The Chief Medical Director, of LUTH, Prof. Chris Bode echoed the minister of state for health when he highlighted that LUTH has grown with the city of Lagos, contributing its quota to national aspirations through service, training and research. “We, in LUTH, saw opportunities in several recent challenges we have had to confront, turning them into achievements for the hospital,” he emphasised. 

Notwithstanding, Bode maintained that for years LUTH had shortages of ICU beds for critical care. He continued that although their ICU services were the cheapest in the state, LUTH was sadly oversubscribed and sometimes had to turn needy patients away to seek care elsewhere, sadly at a cost five to 10 times higher than what they charge.

He added that the newly completed modern, well-equipped ICU would surely put a stop to this. “It was built and equipped at a cost of N800m and is the largest and most well-equipped in West Africa. The LUTH Labor Ward/ New Neonatal Unit Building abandoned six years ago was fully rehabilitated and expanded. 

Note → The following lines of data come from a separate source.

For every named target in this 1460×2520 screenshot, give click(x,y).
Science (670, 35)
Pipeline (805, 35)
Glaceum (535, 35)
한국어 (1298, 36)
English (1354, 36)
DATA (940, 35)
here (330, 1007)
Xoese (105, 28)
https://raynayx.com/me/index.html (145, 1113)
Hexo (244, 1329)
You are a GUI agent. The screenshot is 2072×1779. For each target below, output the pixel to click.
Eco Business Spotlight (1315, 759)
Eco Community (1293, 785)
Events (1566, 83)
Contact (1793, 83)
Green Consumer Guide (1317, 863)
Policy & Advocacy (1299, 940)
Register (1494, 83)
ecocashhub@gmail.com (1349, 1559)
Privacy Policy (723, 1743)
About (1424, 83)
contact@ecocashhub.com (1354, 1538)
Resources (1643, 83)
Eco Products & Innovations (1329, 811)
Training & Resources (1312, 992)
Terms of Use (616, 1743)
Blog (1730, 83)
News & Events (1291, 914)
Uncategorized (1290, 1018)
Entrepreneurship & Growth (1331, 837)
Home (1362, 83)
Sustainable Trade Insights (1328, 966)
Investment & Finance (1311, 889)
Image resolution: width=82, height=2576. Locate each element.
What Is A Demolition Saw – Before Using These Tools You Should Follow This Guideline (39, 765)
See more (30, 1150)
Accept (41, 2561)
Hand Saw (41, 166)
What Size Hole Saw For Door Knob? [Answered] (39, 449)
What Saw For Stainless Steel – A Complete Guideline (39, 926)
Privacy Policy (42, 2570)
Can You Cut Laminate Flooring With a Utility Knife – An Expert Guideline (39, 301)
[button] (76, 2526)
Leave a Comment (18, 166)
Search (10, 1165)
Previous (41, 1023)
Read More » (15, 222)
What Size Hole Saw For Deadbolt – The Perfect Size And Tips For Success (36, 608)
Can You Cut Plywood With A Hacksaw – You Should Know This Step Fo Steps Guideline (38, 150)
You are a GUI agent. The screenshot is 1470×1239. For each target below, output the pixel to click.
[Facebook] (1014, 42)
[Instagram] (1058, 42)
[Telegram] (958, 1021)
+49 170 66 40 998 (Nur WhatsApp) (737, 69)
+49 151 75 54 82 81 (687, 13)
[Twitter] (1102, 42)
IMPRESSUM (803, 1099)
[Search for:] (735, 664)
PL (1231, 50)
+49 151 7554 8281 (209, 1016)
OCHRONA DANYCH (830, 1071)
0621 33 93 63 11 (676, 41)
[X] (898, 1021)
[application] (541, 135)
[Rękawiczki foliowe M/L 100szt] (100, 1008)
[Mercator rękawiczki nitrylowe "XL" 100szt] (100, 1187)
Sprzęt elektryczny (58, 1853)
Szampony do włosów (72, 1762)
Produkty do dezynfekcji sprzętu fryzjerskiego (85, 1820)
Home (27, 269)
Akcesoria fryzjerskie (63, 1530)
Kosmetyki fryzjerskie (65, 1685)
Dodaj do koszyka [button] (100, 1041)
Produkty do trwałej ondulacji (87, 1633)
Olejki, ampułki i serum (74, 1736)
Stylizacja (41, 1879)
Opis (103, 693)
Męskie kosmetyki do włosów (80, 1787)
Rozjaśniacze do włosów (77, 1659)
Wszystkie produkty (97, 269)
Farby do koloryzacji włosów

“If we must operate professionally the newly commissioned facilities, there is a need for employment of 230 nurses and an additional s 60 doctors, 15 of whom should be consultants,” the CMD appealed to the federal government. 

Accordingly, Bode conceded that Mrs Iyabo Attah built and equipped the 60-bed Alima Atta Oncology Centre for LUTH in memory of her daughter Alima Atta who died of cancer of the Lymph Nodes over seven years ago and as a hope for refuge for cancer patients.

Among the personalities present at the launching was the Head of Service of the Federation, Dr Folashade Yemi-Esan. In her remarks, she conceded that the quality of healthcare delivery is largely determined by the material and human resources of any society. She listed: “Providing equitable access to health care for every Nigerian is an integral part of this Government’s agenda. To further demonstrate its commitment to the attainment of Universal Health Coverage (UHC) in the country, the improvement of health, education and productivity of Nigerians is captured in the nine priority areas of this administration.”

While the federal government continues to make pragmatic efforts towards providing 

 efficient healthcare system for the nation, LUTH has taken a lead to put in place bespoke facilities for the benefit and well-being of the nation.